I've been away from the blog for a few days due to the death of my grandmother, Elsie Sandefur, on Thursday night. We had the funeral on Tuesday, and will be heading to Colorado next week for the internment in Leadville, which is where she and my grandfather spent their summers. My grandmother was a very interesting lady. Here is the talk I gave at the funeral.
At times like this, we think about what it means to live a full life; whether my grandmother got all out of life that she could, and whether each of us is taking advantage of this marvelous and temporary gift. We are each born into a world without our choosing, and must each choose how to spend it before it is gone. When it is, we ask whether a person spent it well; if she used her gifts; if she participated in the fleeting moments, great and small, that make up a life.
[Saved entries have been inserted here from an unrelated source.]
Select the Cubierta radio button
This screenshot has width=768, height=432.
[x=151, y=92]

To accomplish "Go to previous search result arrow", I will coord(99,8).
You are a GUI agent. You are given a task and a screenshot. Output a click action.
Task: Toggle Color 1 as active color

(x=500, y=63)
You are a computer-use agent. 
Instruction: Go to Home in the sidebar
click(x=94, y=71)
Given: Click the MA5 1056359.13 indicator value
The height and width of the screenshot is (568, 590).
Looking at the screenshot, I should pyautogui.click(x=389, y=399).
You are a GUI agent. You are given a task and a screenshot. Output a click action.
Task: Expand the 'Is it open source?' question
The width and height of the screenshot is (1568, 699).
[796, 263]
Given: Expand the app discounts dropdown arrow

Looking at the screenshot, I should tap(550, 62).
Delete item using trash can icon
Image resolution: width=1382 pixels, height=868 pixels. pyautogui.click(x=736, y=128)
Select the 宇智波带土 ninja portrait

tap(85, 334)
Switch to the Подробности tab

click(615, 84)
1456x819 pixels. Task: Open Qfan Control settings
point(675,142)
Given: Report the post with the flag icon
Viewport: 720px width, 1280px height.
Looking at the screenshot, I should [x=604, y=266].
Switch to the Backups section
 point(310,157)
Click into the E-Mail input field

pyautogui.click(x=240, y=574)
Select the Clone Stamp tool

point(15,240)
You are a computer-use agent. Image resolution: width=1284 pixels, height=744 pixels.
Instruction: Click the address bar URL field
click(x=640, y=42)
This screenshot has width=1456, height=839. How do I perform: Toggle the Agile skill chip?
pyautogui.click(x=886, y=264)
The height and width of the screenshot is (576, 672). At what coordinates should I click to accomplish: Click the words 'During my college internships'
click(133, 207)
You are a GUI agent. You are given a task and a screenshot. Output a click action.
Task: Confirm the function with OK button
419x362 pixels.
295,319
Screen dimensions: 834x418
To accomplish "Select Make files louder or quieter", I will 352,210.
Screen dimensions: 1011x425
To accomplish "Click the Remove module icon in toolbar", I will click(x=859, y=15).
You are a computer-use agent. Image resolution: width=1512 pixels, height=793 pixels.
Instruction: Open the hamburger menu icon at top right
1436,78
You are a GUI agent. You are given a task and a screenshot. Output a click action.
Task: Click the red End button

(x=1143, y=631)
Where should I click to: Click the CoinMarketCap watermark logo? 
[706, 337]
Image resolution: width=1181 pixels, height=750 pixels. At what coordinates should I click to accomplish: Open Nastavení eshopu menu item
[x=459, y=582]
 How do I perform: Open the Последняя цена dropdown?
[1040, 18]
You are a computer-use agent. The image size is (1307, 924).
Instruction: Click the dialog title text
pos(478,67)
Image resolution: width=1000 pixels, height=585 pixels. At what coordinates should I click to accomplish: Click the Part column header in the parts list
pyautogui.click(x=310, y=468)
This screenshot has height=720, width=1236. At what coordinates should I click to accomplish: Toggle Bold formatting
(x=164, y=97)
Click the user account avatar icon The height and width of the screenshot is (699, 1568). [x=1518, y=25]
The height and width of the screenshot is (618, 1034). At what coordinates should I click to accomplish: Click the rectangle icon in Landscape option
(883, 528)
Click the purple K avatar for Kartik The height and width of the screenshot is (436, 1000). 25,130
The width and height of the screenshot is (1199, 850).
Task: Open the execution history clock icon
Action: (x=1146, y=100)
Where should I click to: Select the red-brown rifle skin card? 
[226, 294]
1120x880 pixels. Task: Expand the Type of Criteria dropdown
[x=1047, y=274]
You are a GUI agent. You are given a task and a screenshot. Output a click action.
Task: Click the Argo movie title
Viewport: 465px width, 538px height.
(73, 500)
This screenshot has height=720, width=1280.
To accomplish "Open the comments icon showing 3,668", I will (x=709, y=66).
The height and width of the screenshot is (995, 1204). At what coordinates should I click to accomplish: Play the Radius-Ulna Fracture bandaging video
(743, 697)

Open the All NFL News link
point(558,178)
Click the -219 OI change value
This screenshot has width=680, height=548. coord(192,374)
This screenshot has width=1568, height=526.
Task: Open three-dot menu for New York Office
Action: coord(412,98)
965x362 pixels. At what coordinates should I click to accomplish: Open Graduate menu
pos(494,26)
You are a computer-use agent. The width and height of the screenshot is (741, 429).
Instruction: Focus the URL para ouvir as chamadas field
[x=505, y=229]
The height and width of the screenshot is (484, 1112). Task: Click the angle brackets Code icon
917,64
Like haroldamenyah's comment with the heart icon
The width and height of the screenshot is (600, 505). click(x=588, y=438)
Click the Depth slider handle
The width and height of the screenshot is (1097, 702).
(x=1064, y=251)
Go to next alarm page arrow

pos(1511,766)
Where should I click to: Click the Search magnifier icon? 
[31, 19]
My grandmother spent her life well. She helped build the planes that won World War II. She made furniture, and painted, and performed in a chamber orchestra. She traveled to Peru and Argentina. Born at a time when women did not become archaeologists, Grandma not only obtained a PhD, but did so at the age of 65, after raising two sons, and she went on to found the UCLA Bone Lab. She once helped smuggle a computer across a third world border. She served a research fellowship at the Smithsonian. She once bought a potion of frog’s blood from a witch doctor in a Peruvian marketplace. Few of us can say that!
And she took great joy in the gentler pursuits: in her family, in the company of her brothers and sisters and her friends and her grandchildren. She adored and depended on my father. She delighted in the holidays, in the decorations and traditions and the giving of gifts. Sometimes we actually got physically tired from opening so many presents! Simply put, she enjoyed participating in life; she was genuinely interested in the little details of experiences, and the stories of other people’s histories.
Humans are momentary beings, and we live through our stories. We tell our lives through stories and interpret the world through stories. And when we die we are left not with things but with thoughts, not with profits but with experiences, and it is through the memories we create that each of us lives on. When we think of Grandma, all of us think of the stories: she put ketchup in her chili; she saved used Christmas wrap. She once excavated a dog that she found buried in the hill beside her Colorado house, and took the bones back to the Bone Lab. Years later, the former owners came to visit, and asked if they could see the grave of their beloved dog. Grandma took them up to the site, and stood quietly, no doubt smiling to herself, as the couple paid their respects….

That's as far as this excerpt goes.